** Opening DOCUMENT SEGMENT block **
No run this morning, as it was raining heavily when I woke up. Although the showers had abated a little later, by then I needed to get ready for morning Mass. Fruit breakfast, then packing up odds and ends for an overnight to Worthing for Josh Delia’s ordination. Travel went smoothly, we obtained sustenance from a Pizza Hut, then dressed and set out for St John the Divine Church in Worthing (but not before Margaret and I held a spur-of-the-moment photo session)…

Victorian Cleric in Ecstasy

The ordination service was very fine, though it’s a shame that more people could not have come (‘because of the pandemic’). Victoria and Simon and Luke came down from Oxford as well. After the ordination — there being no reception because of the pandemic — we returned to the Premier Inn, had another slice or two of our pizzas (saving some for breakfast), and turned in for a good night’s sleep.

Bearing Down on James

Morning run, Morning Office, Morning Mass, and a morning of concentrated writing about James. Wee break at midday for lunch and some Legends to clear my head, then back to James, and then some more Legends. Leftovers for dinner, and more Baron Noir.
** Closing DOCUMENT SEGMENT block **
** Opening RECORDS SHOWN block **
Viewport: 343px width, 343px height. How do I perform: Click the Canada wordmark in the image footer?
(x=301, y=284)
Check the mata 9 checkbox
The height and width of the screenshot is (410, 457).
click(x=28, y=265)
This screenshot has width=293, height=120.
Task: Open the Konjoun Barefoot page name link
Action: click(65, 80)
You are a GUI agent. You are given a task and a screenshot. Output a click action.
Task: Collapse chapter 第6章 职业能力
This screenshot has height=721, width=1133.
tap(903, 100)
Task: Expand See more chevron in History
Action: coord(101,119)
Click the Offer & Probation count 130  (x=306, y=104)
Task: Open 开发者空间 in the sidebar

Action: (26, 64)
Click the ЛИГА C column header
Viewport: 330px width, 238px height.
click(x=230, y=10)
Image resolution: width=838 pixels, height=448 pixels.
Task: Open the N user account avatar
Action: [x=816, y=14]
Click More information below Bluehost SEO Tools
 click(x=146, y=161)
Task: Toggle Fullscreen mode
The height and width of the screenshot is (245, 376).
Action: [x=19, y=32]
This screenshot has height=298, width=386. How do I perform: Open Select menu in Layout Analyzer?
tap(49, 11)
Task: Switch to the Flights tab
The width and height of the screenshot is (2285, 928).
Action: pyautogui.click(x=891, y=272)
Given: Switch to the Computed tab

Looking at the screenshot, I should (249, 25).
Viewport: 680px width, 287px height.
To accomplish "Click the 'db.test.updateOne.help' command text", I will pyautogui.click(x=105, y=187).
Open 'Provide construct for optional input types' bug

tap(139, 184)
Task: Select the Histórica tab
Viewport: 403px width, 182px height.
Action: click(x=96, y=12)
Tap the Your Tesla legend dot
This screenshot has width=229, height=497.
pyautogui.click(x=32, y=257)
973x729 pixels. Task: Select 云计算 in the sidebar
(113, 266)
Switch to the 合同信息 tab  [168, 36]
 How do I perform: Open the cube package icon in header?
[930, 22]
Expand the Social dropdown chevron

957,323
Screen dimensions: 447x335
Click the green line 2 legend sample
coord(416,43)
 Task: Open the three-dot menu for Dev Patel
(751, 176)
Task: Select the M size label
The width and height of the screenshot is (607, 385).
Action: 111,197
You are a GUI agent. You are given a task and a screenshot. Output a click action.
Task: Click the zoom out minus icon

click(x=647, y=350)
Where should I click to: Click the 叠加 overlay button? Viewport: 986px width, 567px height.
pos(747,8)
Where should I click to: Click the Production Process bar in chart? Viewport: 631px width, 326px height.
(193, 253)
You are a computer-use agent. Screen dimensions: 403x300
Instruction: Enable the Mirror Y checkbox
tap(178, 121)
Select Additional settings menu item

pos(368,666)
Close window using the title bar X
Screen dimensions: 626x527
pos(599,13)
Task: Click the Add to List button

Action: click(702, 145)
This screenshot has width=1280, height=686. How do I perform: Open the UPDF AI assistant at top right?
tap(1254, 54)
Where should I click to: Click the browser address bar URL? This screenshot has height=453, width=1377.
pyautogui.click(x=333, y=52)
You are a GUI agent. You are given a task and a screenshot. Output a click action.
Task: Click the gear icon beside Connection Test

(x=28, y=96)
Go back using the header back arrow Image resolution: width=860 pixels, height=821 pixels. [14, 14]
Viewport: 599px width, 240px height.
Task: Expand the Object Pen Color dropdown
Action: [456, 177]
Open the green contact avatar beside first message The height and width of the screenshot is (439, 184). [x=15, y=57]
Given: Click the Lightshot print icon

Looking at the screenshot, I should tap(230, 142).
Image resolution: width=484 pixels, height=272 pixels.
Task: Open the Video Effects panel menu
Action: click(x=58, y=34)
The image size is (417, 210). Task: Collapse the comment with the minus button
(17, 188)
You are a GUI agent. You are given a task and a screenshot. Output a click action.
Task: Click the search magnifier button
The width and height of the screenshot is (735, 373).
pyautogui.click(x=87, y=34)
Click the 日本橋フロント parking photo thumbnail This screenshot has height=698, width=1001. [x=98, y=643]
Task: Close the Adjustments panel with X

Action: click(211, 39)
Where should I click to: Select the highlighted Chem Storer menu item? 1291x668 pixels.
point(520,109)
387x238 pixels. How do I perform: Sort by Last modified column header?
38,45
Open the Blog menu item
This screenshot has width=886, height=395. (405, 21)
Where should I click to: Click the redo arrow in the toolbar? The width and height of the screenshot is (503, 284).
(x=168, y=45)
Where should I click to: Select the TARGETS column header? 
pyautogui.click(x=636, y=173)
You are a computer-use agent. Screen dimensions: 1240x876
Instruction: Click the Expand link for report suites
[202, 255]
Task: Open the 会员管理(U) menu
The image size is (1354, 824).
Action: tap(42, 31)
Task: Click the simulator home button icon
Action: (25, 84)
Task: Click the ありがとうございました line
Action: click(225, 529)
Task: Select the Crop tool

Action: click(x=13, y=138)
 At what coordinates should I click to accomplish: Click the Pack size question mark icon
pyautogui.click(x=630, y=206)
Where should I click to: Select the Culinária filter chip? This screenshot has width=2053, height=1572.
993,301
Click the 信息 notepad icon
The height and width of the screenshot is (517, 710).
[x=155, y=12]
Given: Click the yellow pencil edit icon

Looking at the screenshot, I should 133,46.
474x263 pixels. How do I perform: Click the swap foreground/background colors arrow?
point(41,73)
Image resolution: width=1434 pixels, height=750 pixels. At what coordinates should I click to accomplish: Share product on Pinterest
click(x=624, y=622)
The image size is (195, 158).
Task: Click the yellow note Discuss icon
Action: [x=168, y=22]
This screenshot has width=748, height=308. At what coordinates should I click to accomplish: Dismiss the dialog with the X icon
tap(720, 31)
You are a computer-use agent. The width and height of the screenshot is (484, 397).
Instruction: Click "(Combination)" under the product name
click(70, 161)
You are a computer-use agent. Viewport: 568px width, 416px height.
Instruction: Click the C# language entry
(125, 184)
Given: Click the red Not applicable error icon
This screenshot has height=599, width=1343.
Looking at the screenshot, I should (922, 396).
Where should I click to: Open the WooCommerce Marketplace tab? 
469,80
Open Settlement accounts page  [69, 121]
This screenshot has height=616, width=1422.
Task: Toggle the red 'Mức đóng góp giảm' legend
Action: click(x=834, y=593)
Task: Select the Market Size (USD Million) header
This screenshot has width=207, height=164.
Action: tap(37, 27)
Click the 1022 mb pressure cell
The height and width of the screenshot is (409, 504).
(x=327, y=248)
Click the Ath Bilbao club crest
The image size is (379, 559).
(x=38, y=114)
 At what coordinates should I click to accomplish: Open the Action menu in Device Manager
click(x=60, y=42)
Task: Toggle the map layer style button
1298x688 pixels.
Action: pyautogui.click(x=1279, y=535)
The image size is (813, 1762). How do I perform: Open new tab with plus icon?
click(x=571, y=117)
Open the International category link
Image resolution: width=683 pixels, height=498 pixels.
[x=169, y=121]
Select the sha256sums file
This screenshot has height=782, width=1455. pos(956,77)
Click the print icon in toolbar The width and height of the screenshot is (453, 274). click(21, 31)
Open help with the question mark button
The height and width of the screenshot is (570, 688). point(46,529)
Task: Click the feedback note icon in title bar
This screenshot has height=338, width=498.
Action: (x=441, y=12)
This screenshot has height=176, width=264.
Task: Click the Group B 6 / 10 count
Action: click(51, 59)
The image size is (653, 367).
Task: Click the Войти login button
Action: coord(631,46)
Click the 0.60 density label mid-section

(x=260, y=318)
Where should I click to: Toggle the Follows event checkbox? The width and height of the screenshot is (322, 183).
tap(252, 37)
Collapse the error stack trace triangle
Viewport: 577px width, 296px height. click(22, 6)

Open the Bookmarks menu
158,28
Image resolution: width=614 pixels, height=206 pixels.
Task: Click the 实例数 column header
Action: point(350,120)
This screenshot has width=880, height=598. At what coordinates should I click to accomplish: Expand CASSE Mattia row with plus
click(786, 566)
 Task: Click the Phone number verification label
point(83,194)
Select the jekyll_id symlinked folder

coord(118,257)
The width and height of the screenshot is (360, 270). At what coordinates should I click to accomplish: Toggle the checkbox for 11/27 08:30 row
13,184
** Closing RECORDS SHOWN block **
> _PARTS OF THE EXERCISE_
1 - Answer these questions using the diary entries:
(a) Why was there no run on the first morning?
(b) Where did the travelers get food on the way to Worthing?
(c) What was eaten for dinner on the day of writing about James?
2 - Turn the paragraph in the diary entries that begins "The ordination service was very fine" into a short list that keeps its main facts.
3 - Copy out everything in the diary entries from "Victorian Cleric in" down to "more Baron Noir.".

> _SOLUTION SET_
1 -
(a) It was raining heavily on waking.
(b) A Pizza Hut.
(c) Leftovers.

2 -
- The ordination service was very fine, but fewer people came because of the pandemic.
- Victoria, Simon and Luke came down from Oxford.
- There was no reception afterward because of the pandemic.
- Back at the Premier Inn, they ate more pizza, saved some for breakfast, and went to bed.

3 -
Victorian Cleric in Ecstasy

The ordination service was very fine, though it’s a shame that more people could not have come (‘because of the pandemic’). Victoria and Simon and Luke came down from Oxford as well. After the ordination — there being no reception because of the pandemic — we returned to the Premier Inn, had another slice or two of our pizzas (saving some for breakfast), and turned in for a good night’s sleep.

Bearing Down on James

Morning run, Morning Office, Morning Mass, and a morning of concentrated writing about James. Wee break at midday for lunch and some Legends to clear my head, then back to James, and then some more Legends. Leftovers for dinner, and more Baron Noir.